Altgeld Gardens, Chicago

Altgeld Gardens

2009 photograph of Altgeld Gardens Housing

Location Chicago
Status Completed
Constructed 1945
Governing
Body
Chicago Housing Authority

Altgeld Gardens is a housing project located in the Riverdale Community Area of Chicago, Illinois, USA. The residents are 97% African American according to the 2000 US Census.[1] Built in 1945 with 1,498 units, the development consists primarily of two-story row houses spread over 190 acres (0.77 km2). It was built to satisfy the need for African American veterans returning from World War II and was originally owned by the federal government, but was granted to the Chicago Housing Authority in 1956. Located in an industrial area on Chicago’s far South side, Altgeld was named after John Peter Altgeld an Illinois governor in the 1890s. As one of the first public housing developments ever built in the United States, it is considered a historic landmark.

Contents

Existing conditions

There are 3,400 residents currently living in the Altgeld / Murray complex. This complex includes its own schools, maintenance staff, on-site social services and medical facilities.

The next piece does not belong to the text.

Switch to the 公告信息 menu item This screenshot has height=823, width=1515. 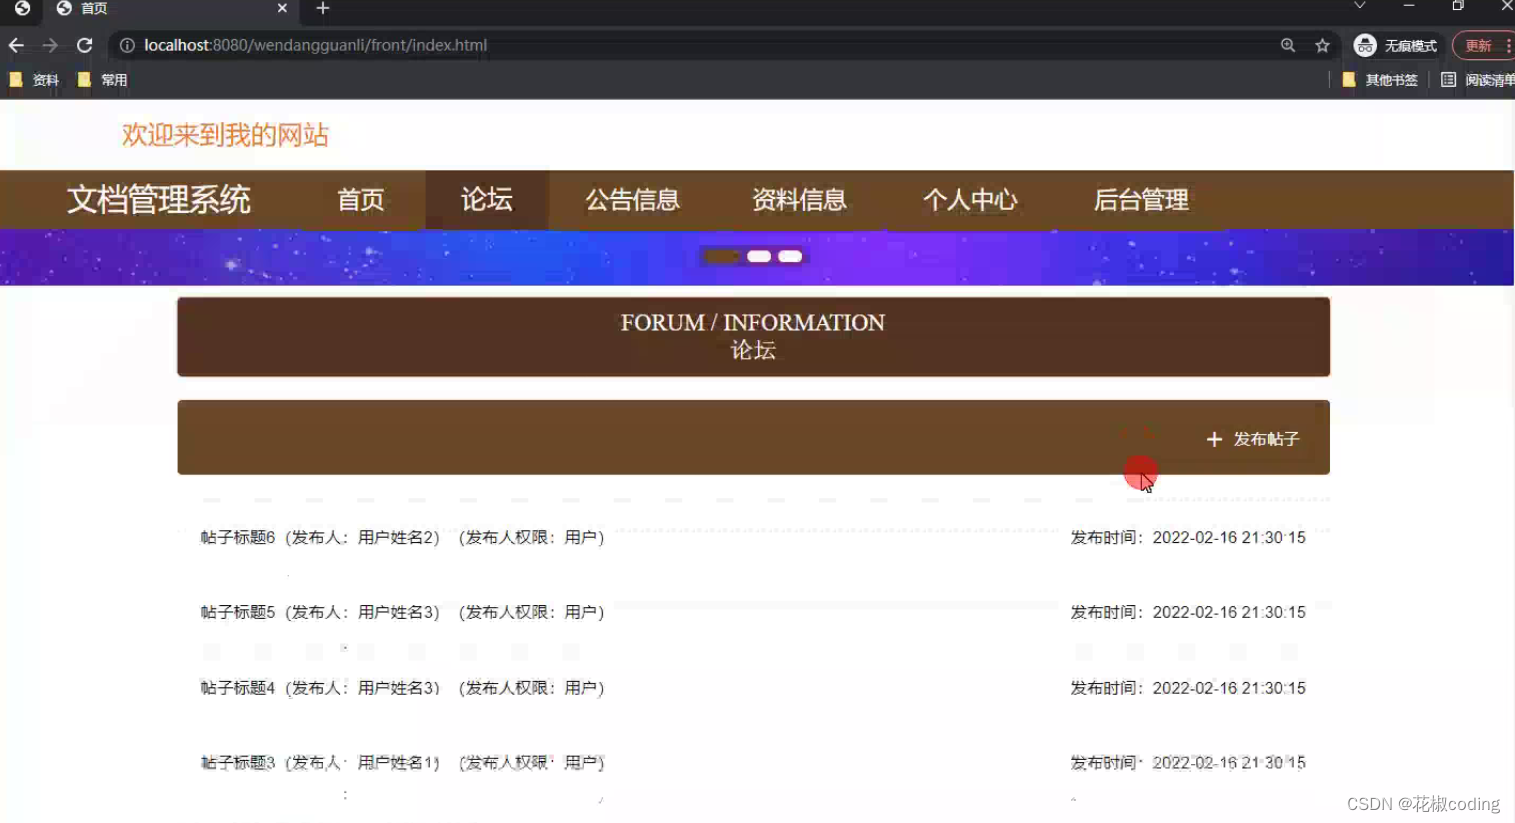(632, 200)
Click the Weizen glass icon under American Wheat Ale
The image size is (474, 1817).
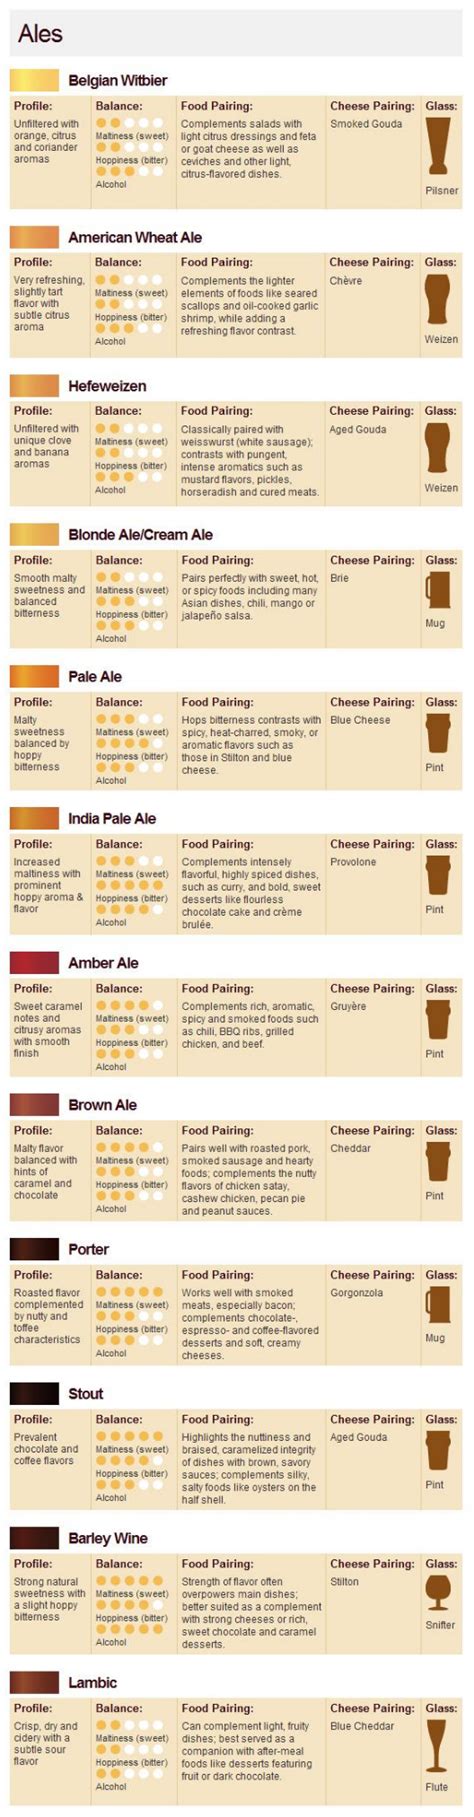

Altgeld Gardens' boundaries are 130th Street on the north and 138th Street on the south, from the Bishop Ford Freeway on the east and the Calumet River on the west. Altgeld Gardens is located near numerous manufacturing plants, former steel mills, waste dumps and landfills. The residents have a growing concern about the number of deaths annually from cancer and other diseases that may be related to their environment.[2]

Altgeld Gardens contained a great deal of asbestos in its construction materials - asbestos that remained there until a grassroots campaign in the 1980s advocated for its removal. US President Barack Obama, then a local community organizer, participated in this campaign, and wrote about it at length in his book Dreams From My Father.

It is one of the densest concentrations of potentially hazardous pollution sources in North America. Many of the landfills that surround them are unregulated, and some of those are still being used. Since most of these landfills as well as many industrial plants are located along the waterways surrounding the area, of the 18 miles (29 km) of rivers and lakes surrounding Altgeld Gardens, 11 miles (18 km) of them are unfit for human consumption and recreation, though many residents still fish in them.

Over the years, Altgeld Gardens (www.altgeldgardens.com) has experienced various gang problems—yet the community is not regarded as ridden with the sort of bloody rivalries endemic to the North Side's Cabrini–Green community nor to the Robert Taylor Homes, near the historic Bronzeville neighborhood.